Directives
• a. Rewrite the thread on != operator overloading starting at "How to determine" and ending at "(a.size() != b.size())", with "vector" swapped for "deque".
• b. In the thread on != operator overloading, which boost type trait does the update recommend?
• c. Carry on the thread on != operator overloading after its last sentence.

Excerpted text

How to determine if a class implements != operator overloading?

Question

Given the following function:

template <typename T>
static bool equals(const std::vector<T> &a, const std::vector<T> &b) {
  if (a.size() != b.size())
    return false;

  for (size_t i = 0; i < a.size(); ++i)
    if (a[i] != b[i]) // Requires that the != operator is supported by the template type.
      return false;

  return true;
}

how can I determine if the given T overrides the != operator? If someone uses a type without overloading it might end up using a simple binary comparison which might silently lead to wrong results. So I want to ensure only classes that have their own != operator overloading can be used here.

Answer 1

[update 1 - boost 'semi' solution]

I realized that example from my first answer does not work if your class has conversion operator (to type which allows for != comparision), to fix it you can use boost has_not_equal_to type trait. Still its not perfect, as in some cases it generates compilation error instead of giving a value. Those cases are listed in provided link.

Data provided
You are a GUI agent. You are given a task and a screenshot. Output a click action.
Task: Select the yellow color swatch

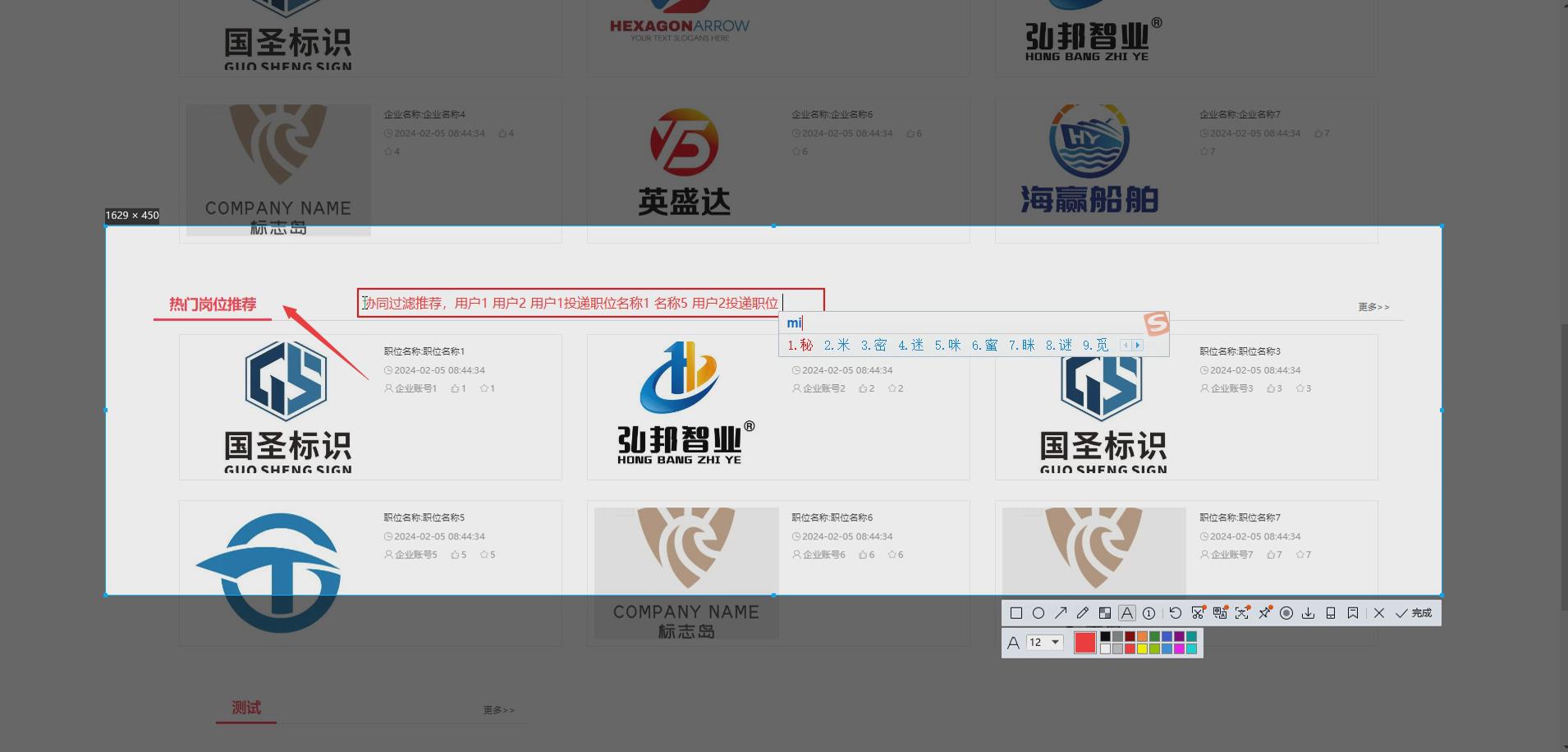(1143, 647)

Outputs by task
• a.
How to determine if a class implements != operator overloading?

Question

Given the following function:

template <typename T>
static bool equals(const std::deque<T> &a, const std::deque<T> &b) {
  if (a.size() != b.size())

• b. The has_not_equal_to type trait.

• c.
[update 2 - concepts solution]

Example with use of concepts:

#include <iostream>
#include <vector>

template<typename T>
concept bool OperatorNotEqual_comparable()
{
    return requires (T a, T b) {
        { a.operator!=(b) } -> bool;
    };   
}

template <OperatorNotEqual_comparable T>
static bool equals(const std::vector<T> &a, const std::vector<T> &b) {
  if (a.size() != b.size())
    return false;

  for (size_t i = 0; i < a.size(); ++i)
    if (a[i] != b[i]) // Requires that the != operator is supported by the template type.
      return false;

  return true;
}

struct sample1{
    bool operator!=(const sample1&) const { return true; }
};

struct sample2{
};

struct sample3{
    operator void*() { return 0; }
};

int main() {
    // Compiles ok!
    std::vector<sample1> vec1;
    equals(vec1, vec1);

    // Fails, which is OK!
    //std::vector<sample2> vec2;
    //equals(vec2, vec2);    

    // Fails, which is OK!
    //std::vector<sample2*> vec2;
    //equals(vec2, vec2);

    // Fails, which is OK!
    //std::vector<int> vec4;
    //equals(vec4, vec4);        

    // Fails, which is OK!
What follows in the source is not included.